■ TASK DIRECTIONS ■
Update the entries below by replacing "Type tool" with "Text tool" and keeping every other word the same. Leave the pictures out of your answer.

☆ ☆ ☆ ☆

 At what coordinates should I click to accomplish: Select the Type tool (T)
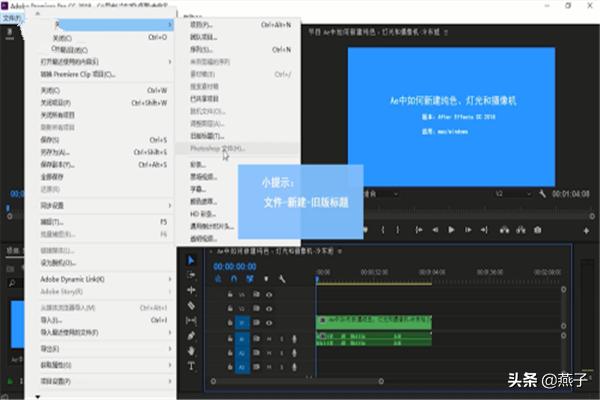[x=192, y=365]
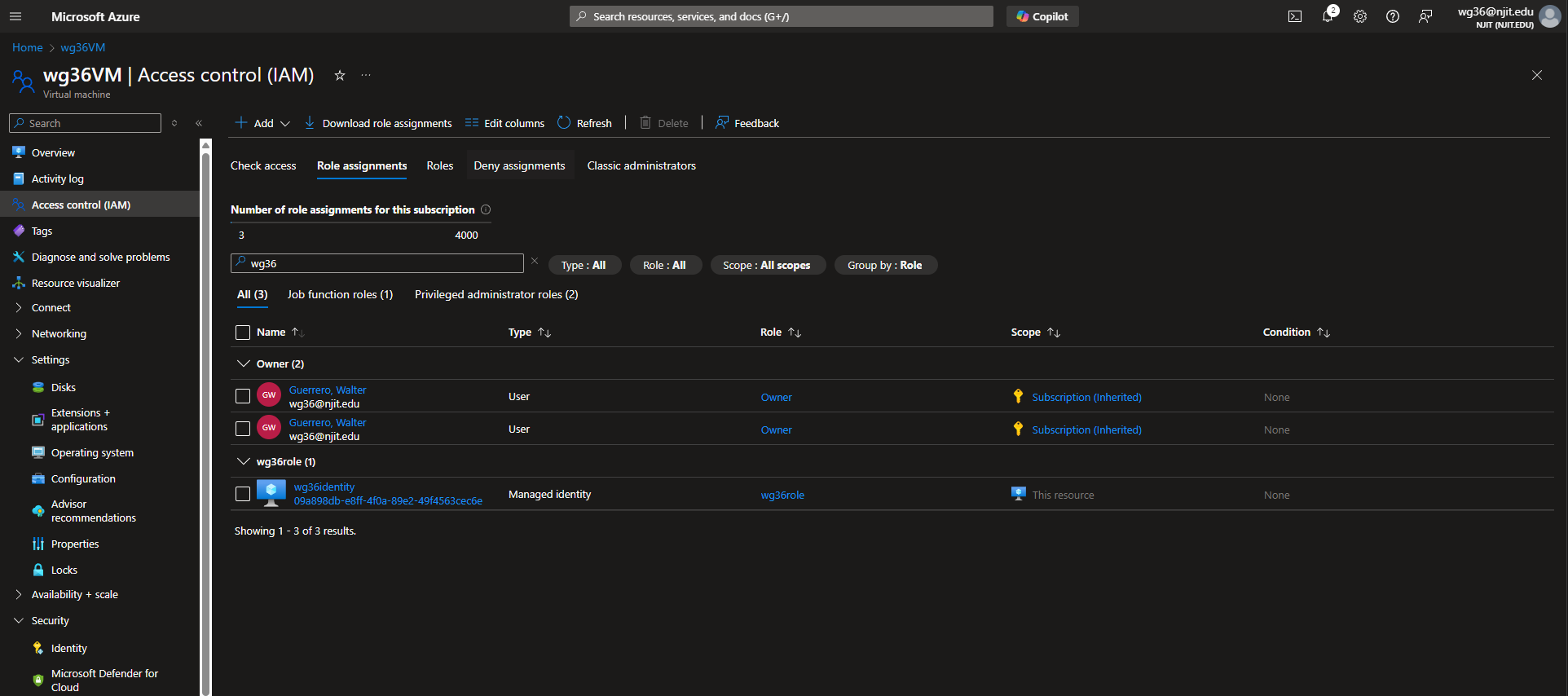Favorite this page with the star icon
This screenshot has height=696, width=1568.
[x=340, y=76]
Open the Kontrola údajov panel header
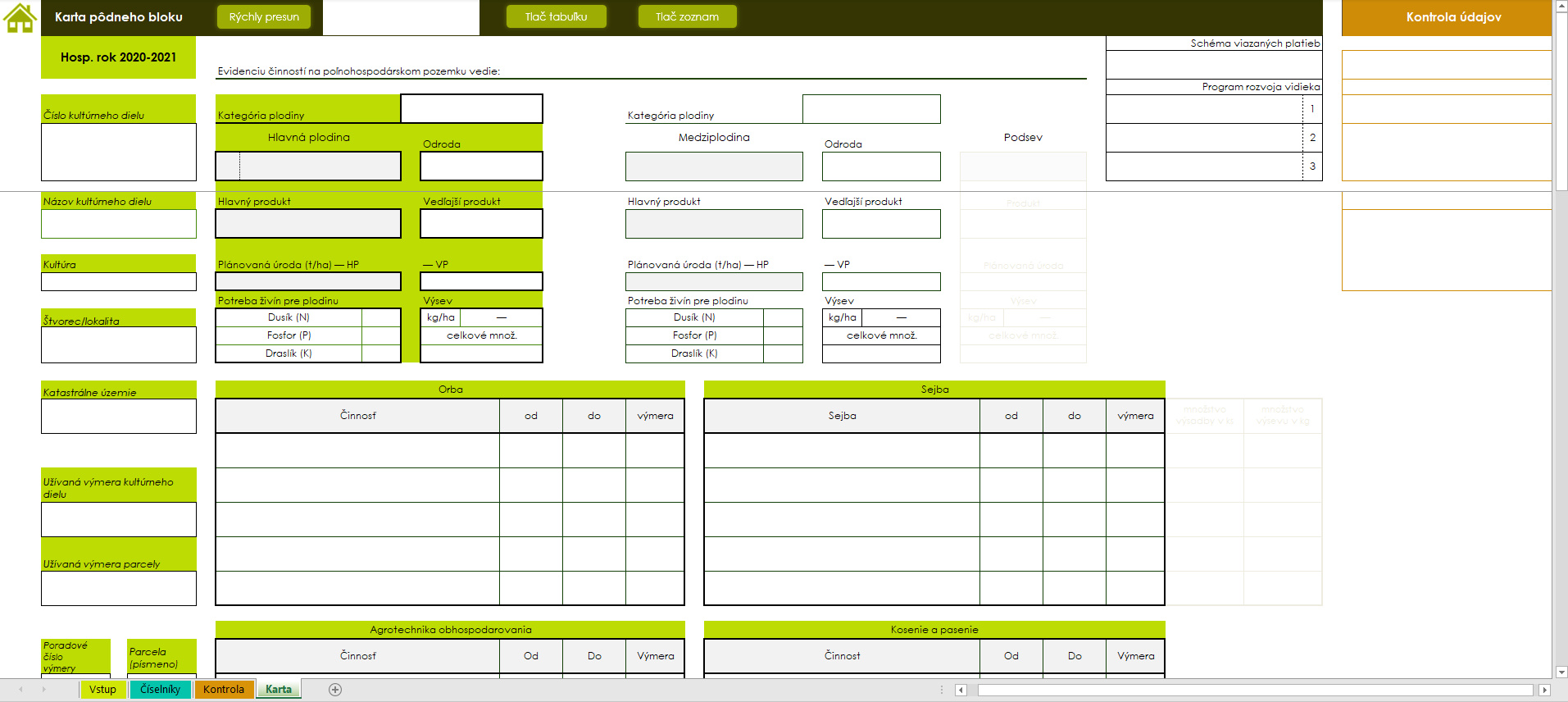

☆ ☆ ☆ ☆

■ ANSWER ■
 At what coordinates should I click to accomplish: Select the Text tool (T)
[x=192, y=365]
Favorite this page with the star icon
This screenshot has height=696, width=1568.
[x=340, y=76]
Open the Kontrola údajov panel header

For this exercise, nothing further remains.